Records for locating described items:
━━━━━━━━

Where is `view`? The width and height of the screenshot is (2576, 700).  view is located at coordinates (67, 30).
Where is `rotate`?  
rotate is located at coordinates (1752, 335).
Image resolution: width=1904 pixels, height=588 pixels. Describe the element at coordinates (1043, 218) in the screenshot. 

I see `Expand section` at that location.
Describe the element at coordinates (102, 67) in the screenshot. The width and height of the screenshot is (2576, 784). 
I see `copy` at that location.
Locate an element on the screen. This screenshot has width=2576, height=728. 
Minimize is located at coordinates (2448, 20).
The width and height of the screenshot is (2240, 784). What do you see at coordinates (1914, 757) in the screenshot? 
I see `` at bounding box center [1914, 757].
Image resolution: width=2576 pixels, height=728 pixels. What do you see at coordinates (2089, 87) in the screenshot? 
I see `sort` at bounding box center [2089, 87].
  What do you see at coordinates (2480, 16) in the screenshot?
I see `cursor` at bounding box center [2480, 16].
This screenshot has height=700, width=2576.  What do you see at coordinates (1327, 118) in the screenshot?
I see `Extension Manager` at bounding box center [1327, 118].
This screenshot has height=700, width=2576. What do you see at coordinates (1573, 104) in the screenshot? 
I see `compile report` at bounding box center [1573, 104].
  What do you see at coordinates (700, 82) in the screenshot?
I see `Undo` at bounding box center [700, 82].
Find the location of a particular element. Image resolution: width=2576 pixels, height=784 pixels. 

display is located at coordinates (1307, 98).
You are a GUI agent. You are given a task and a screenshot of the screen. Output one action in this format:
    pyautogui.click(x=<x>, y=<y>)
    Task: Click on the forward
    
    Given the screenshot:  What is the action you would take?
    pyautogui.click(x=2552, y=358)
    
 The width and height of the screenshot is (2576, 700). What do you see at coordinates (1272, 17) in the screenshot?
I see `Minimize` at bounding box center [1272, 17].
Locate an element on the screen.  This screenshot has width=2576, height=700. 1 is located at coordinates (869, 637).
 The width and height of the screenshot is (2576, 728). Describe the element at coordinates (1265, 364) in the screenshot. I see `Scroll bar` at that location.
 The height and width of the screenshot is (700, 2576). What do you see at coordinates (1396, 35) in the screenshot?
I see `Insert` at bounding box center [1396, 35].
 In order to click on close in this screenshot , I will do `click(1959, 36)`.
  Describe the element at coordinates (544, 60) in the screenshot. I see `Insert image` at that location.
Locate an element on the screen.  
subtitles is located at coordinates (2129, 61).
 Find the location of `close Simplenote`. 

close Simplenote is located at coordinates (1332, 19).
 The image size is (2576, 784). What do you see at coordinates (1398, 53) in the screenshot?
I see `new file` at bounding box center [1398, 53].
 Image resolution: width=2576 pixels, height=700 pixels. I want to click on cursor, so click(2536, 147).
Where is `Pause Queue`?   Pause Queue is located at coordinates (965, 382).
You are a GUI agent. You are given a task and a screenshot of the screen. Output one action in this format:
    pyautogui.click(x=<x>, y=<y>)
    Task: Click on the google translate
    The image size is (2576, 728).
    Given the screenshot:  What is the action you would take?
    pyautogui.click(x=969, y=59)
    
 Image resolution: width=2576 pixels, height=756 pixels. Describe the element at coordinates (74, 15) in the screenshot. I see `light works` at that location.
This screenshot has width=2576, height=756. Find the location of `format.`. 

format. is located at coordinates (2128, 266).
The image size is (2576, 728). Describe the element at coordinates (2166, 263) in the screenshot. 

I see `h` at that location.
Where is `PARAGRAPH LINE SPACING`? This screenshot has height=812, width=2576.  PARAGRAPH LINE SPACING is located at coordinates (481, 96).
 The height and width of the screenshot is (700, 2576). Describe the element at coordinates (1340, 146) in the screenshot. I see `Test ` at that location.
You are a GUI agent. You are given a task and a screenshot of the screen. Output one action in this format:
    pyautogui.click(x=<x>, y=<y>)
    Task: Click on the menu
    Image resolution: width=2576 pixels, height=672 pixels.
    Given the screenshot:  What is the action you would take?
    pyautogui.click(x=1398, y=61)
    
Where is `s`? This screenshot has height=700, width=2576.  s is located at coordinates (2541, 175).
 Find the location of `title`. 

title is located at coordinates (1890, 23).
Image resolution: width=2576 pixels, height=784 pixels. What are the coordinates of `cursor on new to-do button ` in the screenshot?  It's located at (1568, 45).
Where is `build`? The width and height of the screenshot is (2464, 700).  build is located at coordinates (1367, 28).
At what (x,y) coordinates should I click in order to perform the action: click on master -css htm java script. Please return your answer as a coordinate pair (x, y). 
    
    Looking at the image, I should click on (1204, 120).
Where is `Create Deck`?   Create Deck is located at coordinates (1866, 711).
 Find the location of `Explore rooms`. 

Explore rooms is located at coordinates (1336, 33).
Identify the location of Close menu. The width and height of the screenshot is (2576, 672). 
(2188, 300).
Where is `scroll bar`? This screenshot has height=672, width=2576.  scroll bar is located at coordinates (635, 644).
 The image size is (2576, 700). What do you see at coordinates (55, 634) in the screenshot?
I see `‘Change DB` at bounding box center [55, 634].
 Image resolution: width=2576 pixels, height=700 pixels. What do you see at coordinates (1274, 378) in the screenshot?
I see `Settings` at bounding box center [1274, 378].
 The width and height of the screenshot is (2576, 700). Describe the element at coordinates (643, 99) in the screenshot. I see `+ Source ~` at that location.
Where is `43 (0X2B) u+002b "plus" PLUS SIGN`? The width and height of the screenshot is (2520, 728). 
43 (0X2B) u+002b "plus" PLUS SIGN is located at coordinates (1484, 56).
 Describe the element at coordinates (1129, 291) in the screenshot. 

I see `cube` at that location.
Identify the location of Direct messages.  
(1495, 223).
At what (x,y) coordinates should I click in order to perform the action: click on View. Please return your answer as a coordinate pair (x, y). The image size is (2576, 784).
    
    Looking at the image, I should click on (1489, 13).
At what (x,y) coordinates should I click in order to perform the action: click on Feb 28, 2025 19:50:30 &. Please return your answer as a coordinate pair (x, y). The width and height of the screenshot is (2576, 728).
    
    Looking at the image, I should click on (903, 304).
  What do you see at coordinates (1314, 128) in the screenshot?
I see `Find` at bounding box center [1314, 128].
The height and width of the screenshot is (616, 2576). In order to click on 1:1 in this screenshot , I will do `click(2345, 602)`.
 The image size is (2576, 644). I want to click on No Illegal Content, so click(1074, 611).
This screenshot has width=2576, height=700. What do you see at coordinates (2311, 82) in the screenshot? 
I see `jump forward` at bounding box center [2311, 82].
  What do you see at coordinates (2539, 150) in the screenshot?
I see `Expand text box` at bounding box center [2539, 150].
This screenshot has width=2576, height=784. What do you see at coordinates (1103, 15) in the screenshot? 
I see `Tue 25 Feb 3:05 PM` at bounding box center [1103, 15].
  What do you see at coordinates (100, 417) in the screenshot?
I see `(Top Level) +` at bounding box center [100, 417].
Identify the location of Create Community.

━━━━━━━━

• AIM
Repeat every one of the rows above word for word, leaving each line unchanged.

• OUTPUT BELOW
Where is `view`? The width and height of the screenshot is (2576, 700).  view is located at coordinates (67, 30).
Where is `rotate`?  
rotate is located at coordinates (1752, 335).
Image resolution: width=1904 pixels, height=588 pixels. Describe the element at coordinates (1043, 218) in the screenshot. 

I see `Expand section` at that location.
Describe the element at coordinates (102, 67) in the screenshot. The width and height of the screenshot is (2576, 784). 
I see `copy` at that location.
Locate an element on the screen. This screenshot has width=2576, height=728. 
Minimize is located at coordinates (2448, 20).
The width and height of the screenshot is (2240, 784). What do you see at coordinates (1914, 757) in the screenshot? 
I see `` at bounding box center [1914, 757].
Image resolution: width=2576 pixels, height=728 pixels. What do you see at coordinates (2089, 87) in the screenshot? 
I see `sort` at bounding box center [2089, 87].
  What do you see at coordinates (2480, 16) in the screenshot?
I see `cursor` at bounding box center [2480, 16].
This screenshot has height=700, width=2576.  What do you see at coordinates (1327, 118) in the screenshot?
I see `Extension Manager` at bounding box center [1327, 118].
This screenshot has height=700, width=2576. What do you see at coordinates (1573, 104) in the screenshot? 
I see `compile report` at bounding box center [1573, 104].
  What do you see at coordinates (700, 82) in the screenshot?
I see `Undo` at bounding box center [700, 82].
Find the location of a particular element. Image resolution: width=2576 pixels, height=784 pixels. 

display is located at coordinates (1307, 98).
You are a GUI agent. You are given a task and a screenshot of the screen. Output one action in this format:
    pyautogui.click(x=<x>, y=<y>)
    Task: Click on the forward
    
    Given the screenshot:  What is the action you would take?
    pyautogui.click(x=2552, y=358)
    
 The width and height of the screenshot is (2576, 700). What do you see at coordinates (1272, 17) in the screenshot?
I see `Minimize` at bounding box center [1272, 17].
Locate an element on the screen.  This screenshot has width=2576, height=700. 1 is located at coordinates (869, 637).
 The width and height of the screenshot is (2576, 728). Describe the element at coordinates (1265, 364) in the screenshot. I see `Scroll bar` at that location.
 The height and width of the screenshot is (700, 2576). What do you see at coordinates (1396, 35) in the screenshot?
I see `Insert` at bounding box center [1396, 35].
 In order to click on close in this screenshot , I will do `click(1959, 36)`.
  Describe the element at coordinates (544, 60) in the screenshot. I see `Insert image` at that location.
Locate an element on the screen.  
subtitles is located at coordinates (2129, 61).
 Find the location of `close Simplenote`. 

close Simplenote is located at coordinates (1332, 19).
 The image size is (2576, 784). What do you see at coordinates (1398, 53) in the screenshot?
I see `new file` at bounding box center [1398, 53].
 Image resolution: width=2576 pixels, height=700 pixels. I want to click on cursor, so click(2536, 147).
Where is `Pause Queue`?   Pause Queue is located at coordinates (965, 382).
You are a GUI agent. You are given a task and a screenshot of the screen. Output one action in this format:
    pyautogui.click(x=<x>, y=<y>)
    Task: Click on the google translate
    The image size is (2576, 728).
    Given the screenshot:  What is the action you would take?
    pyautogui.click(x=969, y=59)
    
 Image resolution: width=2576 pixels, height=756 pixels. Describe the element at coordinates (74, 15) in the screenshot. I see `light works` at that location.
This screenshot has width=2576, height=756. Find the location of `format.`. 

format. is located at coordinates (2128, 266).
The image size is (2576, 728). Describe the element at coordinates (2166, 263) in the screenshot. 

I see `h` at that location.
Where is `PARAGRAPH LINE SPACING`? This screenshot has height=812, width=2576.  PARAGRAPH LINE SPACING is located at coordinates (481, 96).
 The height and width of the screenshot is (700, 2576). Describe the element at coordinates (1340, 146) in the screenshot. I see `Test ` at that location.
You are a GUI agent. You are given a task and a screenshot of the screen. Output one action in this format:
    pyautogui.click(x=<x>, y=<y>)
    Task: Click on the menu
    Image resolution: width=2576 pixels, height=672 pixels.
    Given the screenshot:  What is the action you would take?
    pyautogui.click(x=1398, y=61)
    
Where is `s`? This screenshot has height=700, width=2576.  s is located at coordinates (2541, 175).
 Find the location of `title`. 

title is located at coordinates (1890, 23).
Image resolution: width=2576 pixels, height=784 pixels. What are the coordinates of `cursor on new to-do button ` in the screenshot?  It's located at (1568, 45).
Where is `build`? The width and height of the screenshot is (2464, 700).  build is located at coordinates (1367, 28).
At what (x,y) coordinates should I click in order to perform the action: click on master -css htm java script. Please return your answer as a coordinate pair (x, y). 
    
    Looking at the image, I should click on (1204, 120).
Where is `Create Deck`?   Create Deck is located at coordinates (1866, 711).
 Find the location of `Explore rooms`. 

Explore rooms is located at coordinates (1336, 33).
Identify the location of Close menu. The width and height of the screenshot is (2576, 672). 
(2188, 300).
Where is `scroll bar`? This screenshot has height=672, width=2576.  scroll bar is located at coordinates (635, 644).
 The image size is (2576, 700). What do you see at coordinates (55, 634) in the screenshot?
I see `‘Change DB` at bounding box center [55, 634].
 Image resolution: width=2576 pixels, height=700 pixels. What do you see at coordinates (1274, 378) in the screenshot?
I see `Settings` at bounding box center [1274, 378].
 The width and height of the screenshot is (2576, 700). Describe the element at coordinates (643, 99) in the screenshot. I see `+ Source ~` at that location.
Where is `43 (0X2B) u+002b "plus" PLUS SIGN`? The width and height of the screenshot is (2520, 728). 
43 (0X2B) u+002b "plus" PLUS SIGN is located at coordinates (1484, 56).
 Describe the element at coordinates (1129, 291) in the screenshot. 

I see `cube` at that location.
Identify the location of Direct messages.  
(1495, 223).
At what (x,y) coordinates should I click in order to perform the action: click on View. Please return your answer as a coordinate pair (x, y). The image size is (2576, 784).
    
    Looking at the image, I should click on (1489, 13).
At what (x,y) coordinates should I click in order to perform the action: click on Feb 28, 2025 19:50:30 &. Please return your answer as a coordinate pair (x, y). The width and height of the screenshot is (2576, 728).
    
    Looking at the image, I should click on (903, 304).
  What do you see at coordinates (1314, 128) in the screenshot?
I see `Find` at bounding box center [1314, 128].
The height and width of the screenshot is (616, 2576). In order to click on 1:1 in this screenshot , I will do `click(2345, 602)`.
 The image size is (2576, 644). I want to click on No Illegal Content, so click(1074, 611).
This screenshot has width=2576, height=700. What do you see at coordinates (2311, 82) in the screenshot? 
I see `jump forward` at bounding box center [2311, 82].
  What do you see at coordinates (2539, 150) in the screenshot?
I see `Expand text box` at bounding box center [2539, 150].
This screenshot has width=2576, height=784. What do you see at coordinates (1103, 15) in the screenshot? 
I see `Tue 25 Feb 3:05 PM` at bounding box center [1103, 15].
  What do you see at coordinates (100, 417) in the screenshot?
I see `(Top Level) +` at bounding box center [100, 417].
Identify the location of Create Community.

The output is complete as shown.